Each entry should be repeated exactly. Its pictures should not be.

RECORDS SHOWN below:

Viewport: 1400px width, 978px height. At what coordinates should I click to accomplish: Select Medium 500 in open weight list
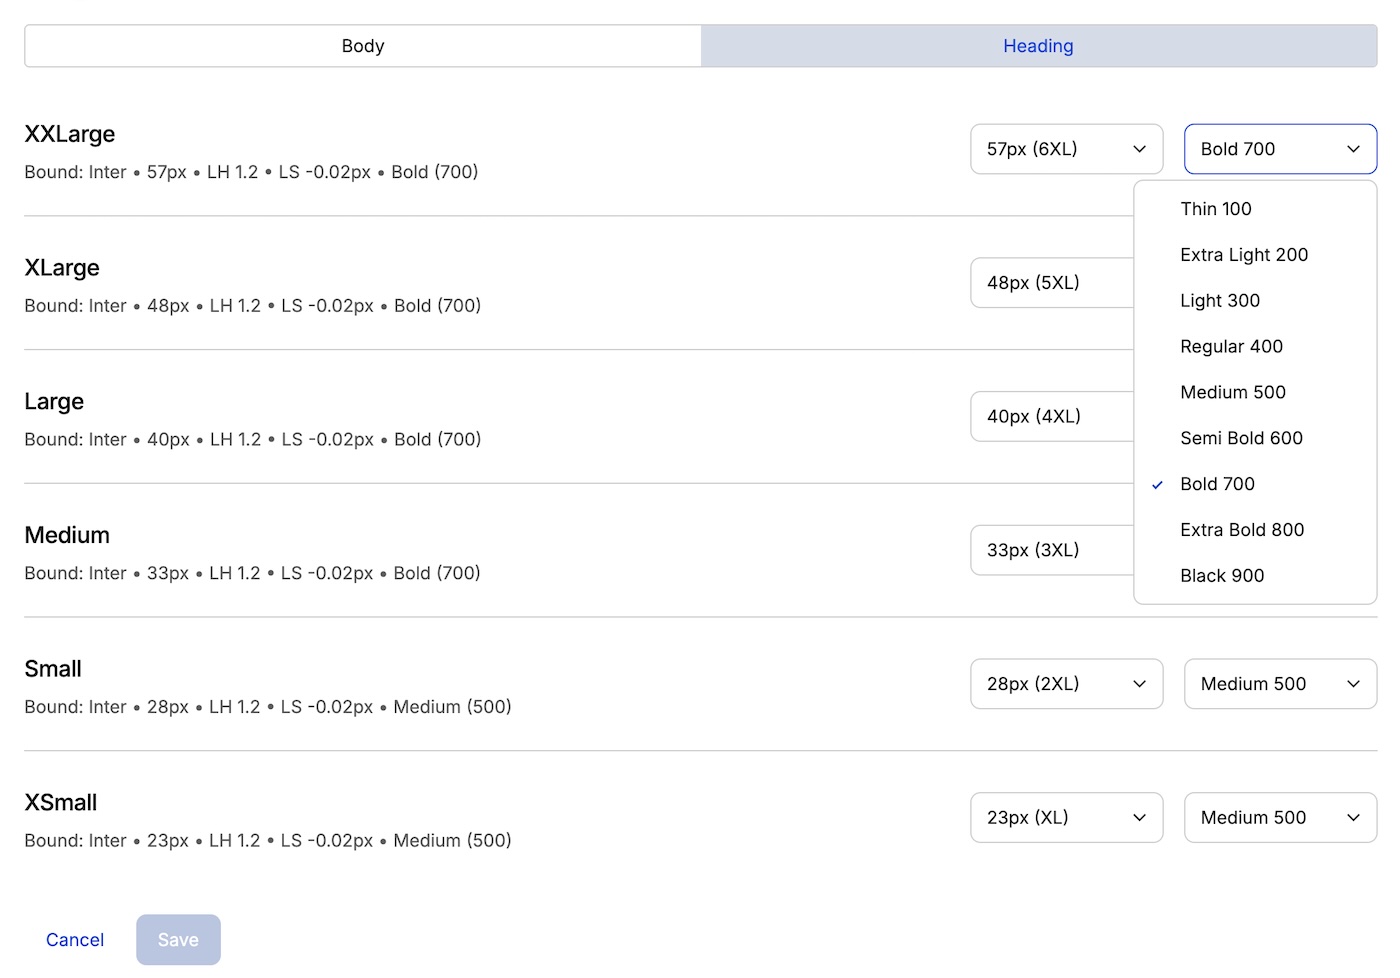tap(1255, 393)
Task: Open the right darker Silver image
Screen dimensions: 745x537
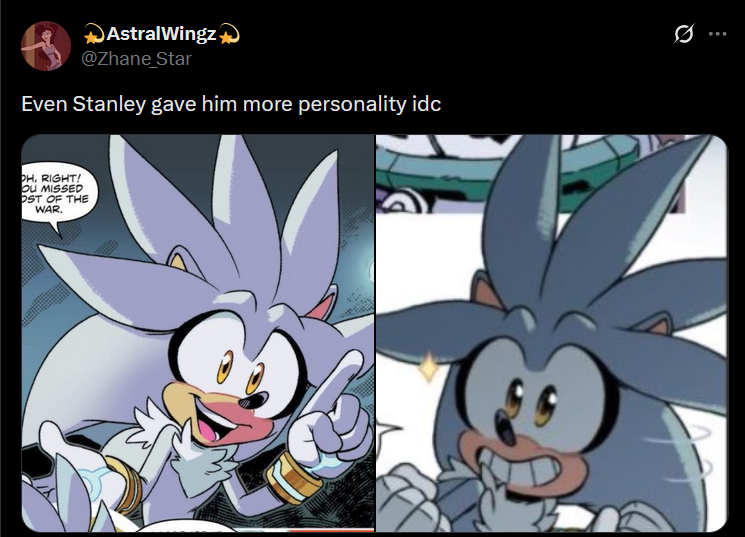Action: point(552,333)
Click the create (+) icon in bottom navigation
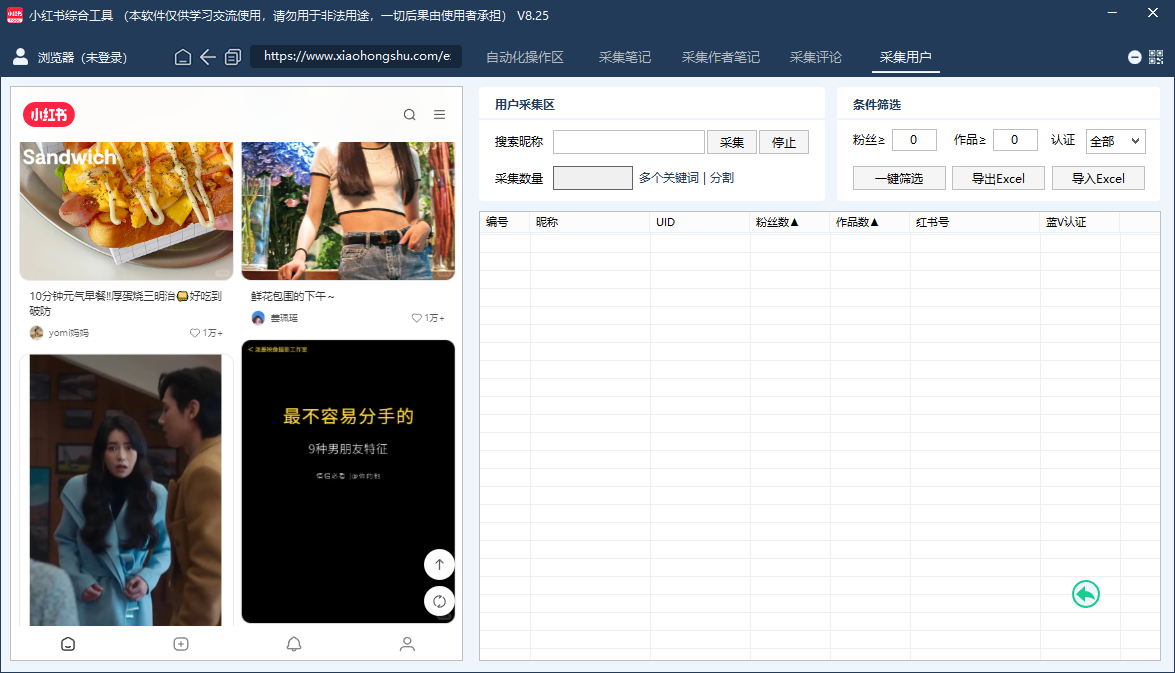The width and height of the screenshot is (1175, 673). pos(181,644)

End of RECORDS SHOWN.

RESULT ->
Viewport: 1400px width, 978px height. At what coordinates should I click to accomplish: Select Medium 500 in open weight list
tap(1255, 393)
Task: Open the right darker Silver image
Screen dimensions: 745x537
Action: point(552,333)
Click the create (+) icon in bottom navigation
The width and height of the screenshot is (1175, 673). pos(181,644)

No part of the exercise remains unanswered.